- [Task description]
Copy the records below word for word, leaving out nothing.

(Saved data entries)

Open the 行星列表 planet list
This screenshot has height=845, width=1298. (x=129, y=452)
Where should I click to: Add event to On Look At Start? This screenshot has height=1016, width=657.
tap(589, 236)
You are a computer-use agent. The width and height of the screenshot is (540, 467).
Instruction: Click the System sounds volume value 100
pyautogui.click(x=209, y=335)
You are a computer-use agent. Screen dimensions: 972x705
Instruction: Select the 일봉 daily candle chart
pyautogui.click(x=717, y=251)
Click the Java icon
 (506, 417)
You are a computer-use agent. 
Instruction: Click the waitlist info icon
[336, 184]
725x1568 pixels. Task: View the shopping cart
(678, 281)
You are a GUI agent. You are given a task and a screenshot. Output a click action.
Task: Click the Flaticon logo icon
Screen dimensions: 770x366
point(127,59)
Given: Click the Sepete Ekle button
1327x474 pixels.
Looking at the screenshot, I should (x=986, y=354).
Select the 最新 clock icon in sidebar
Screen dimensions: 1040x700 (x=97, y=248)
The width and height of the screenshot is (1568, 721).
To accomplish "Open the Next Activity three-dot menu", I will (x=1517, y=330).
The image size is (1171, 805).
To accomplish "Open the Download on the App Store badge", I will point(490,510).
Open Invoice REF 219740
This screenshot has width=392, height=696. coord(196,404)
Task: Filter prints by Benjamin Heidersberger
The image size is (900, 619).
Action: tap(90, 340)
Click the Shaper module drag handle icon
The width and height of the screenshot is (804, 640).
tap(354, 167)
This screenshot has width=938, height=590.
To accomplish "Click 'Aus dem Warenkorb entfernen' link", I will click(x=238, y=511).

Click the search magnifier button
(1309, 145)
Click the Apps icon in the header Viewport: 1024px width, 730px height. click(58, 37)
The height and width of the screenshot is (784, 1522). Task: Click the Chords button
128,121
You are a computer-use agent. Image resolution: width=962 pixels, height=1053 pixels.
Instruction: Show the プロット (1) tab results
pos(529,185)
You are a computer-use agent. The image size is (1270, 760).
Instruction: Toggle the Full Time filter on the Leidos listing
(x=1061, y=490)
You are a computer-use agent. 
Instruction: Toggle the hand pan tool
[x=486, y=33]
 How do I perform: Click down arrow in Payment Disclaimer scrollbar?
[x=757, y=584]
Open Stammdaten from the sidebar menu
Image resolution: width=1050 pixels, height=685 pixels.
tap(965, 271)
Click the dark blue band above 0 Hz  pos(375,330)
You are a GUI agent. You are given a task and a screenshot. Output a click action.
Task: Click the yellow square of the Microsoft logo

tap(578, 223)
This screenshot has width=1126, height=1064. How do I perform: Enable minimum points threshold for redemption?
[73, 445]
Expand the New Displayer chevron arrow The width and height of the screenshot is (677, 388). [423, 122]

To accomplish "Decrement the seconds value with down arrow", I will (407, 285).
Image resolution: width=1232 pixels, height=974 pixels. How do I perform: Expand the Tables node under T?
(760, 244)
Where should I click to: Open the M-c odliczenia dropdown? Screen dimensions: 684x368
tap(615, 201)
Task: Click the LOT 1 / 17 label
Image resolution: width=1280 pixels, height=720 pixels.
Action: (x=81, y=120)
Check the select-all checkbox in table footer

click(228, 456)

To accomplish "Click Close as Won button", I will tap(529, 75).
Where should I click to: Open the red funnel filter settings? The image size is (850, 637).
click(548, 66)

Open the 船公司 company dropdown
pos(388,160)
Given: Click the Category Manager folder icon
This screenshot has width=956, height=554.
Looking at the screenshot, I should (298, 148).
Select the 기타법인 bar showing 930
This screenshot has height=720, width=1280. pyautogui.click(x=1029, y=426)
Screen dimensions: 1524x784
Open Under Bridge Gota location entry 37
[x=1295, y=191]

- [Exercise output]
Open the 行星列表 planet list
This screenshot has height=845, width=1298. (x=129, y=452)
Where should I click to: Add event to On Look At Start? This screenshot has height=1016, width=657.
tap(589, 236)
You are a computer-use agent. The width and height of the screenshot is (540, 467).
Instruction: Click the System sounds volume value 100
pyautogui.click(x=209, y=335)
You are a computer-use agent. Screen dimensions: 972x705
Instruction: Select the 일봉 daily candle chart
pyautogui.click(x=717, y=251)
Click the Java icon
 (506, 417)
You are a computer-use agent. 
Instruction: Click the waitlist info icon
[336, 184]
725x1568 pixels. Task: View the shopping cart
(678, 281)
You are a GUI agent. You are given a task and a screenshot. Output a click action.
Task: Click the Flaticon logo icon
Screen dimensions: 770x366
point(127,59)
Given: Click the Sepete Ekle button
1327x474 pixels.
Looking at the screenshot, I should (x=986, y=354).
Select the 最新 clock icon in sidebar
Screen dimensions: 1040x700 (x=97, y=248)
The width and height of the screenshot is (1568, 721).
To accomplish "Open the Next Activity three-dot menu", I will (x=1517, y=330).
The image size is (1171, 805).
To accomplish "Open the Download on the App Store badge", I will point(490,510).
Open Invoice REF 219740
This screenshot has width=392, height=696. coord(196,404)
Task: Filter prints by Benjamin Heidersberger
The image size is (900, 619).
Action: tap(90, 340)
Click the Shaper module drag handle icon
The width and height of the screenshot is (804, 640).
tap(354, 167)
This screenshot has width=938, height=590.
To accomplish "Click 'Aus dem Warenkorb entfernen' link", I will click(x=238, y=511).

Click the search magnifier button
(1309, 145)
Click the Apps icon in the header Viewport: 1024px width, 730px height. click(58, 37)
The height and width of the screenshot is (784, 1522). Task: Click the Chords button
128,121
You are a computer-use agent. Image resolution: width=962 pixels, height=1053 pixels.
Instruction: Show the プロット (1) tab results
pos(529,185)
You are a computer-use agent. The image size is (1270, 760).
Instruction: Toggle the Full Time filter on the Leidos listing
(x=1061, y=490)
You are a computer-use agent. 
Instruction: Toggle the hand pan tool
[x=486, y=33]
 How do I perform: Click down arrow in Payment Disclaimer scrollbar?
[x=757, y=584]
Open Stammdaten from the sidebar menu
Image resolution: width=1050 pixels, height=685 pixels.
tap(965, 271)
Click the dark blue band above 0 Hz  pos(375,330)
You are a GUI agent. You are given a task and a screenshot. Output a click action.
Task: Click the yellow square of the Microsoft logo

tap(578, 223)
This screenshot has width=1126, height=1064. How do I perform: Enable minimum points threshold for redemption?
[73, 445]
Expand the New Displayer chevron arrow The width and height of the screenshot is (677, 388). [423, 122]

To accomplish "Decrement the seconds value with down arrow", I will (407, 285).
Image resolution: width=1232 pixels, height=974 pixels. How do I perform: Expand the Tables node under T?
(760, 244)
Where should I click to: Open the M-c odliczenia dropdown? Screen dimensions: 684x368
tap(615, 201)
Task: Click the LOT 1 / 17 label
Image resolution: width=1280 pixels, height=720 pixels.
Action: (x=81, y=120)
Check the select-all checkbox in table footer

click(228, 456)

To accomplish "Click Close as Won button", I will tap(529, 75).
Where should I click to: Open the red funnel filter settings? The image size is (850, 637).
click(548, 66)

Open the 船公司 company dropdown
pos(388,160)
Given: Click the Category Manager folder icon
This screenshot has width=956, height=554.
Looking at the screenshot, I should (298, 148).
Select the 기타법인 bar showing 930
This screenshot has height=720, width=1280. pyautogui.click(x=1029, y=426)
Screen dimensions: 1524x784
Open Under Bridge Gota location entry 37
[x=1295, y=191]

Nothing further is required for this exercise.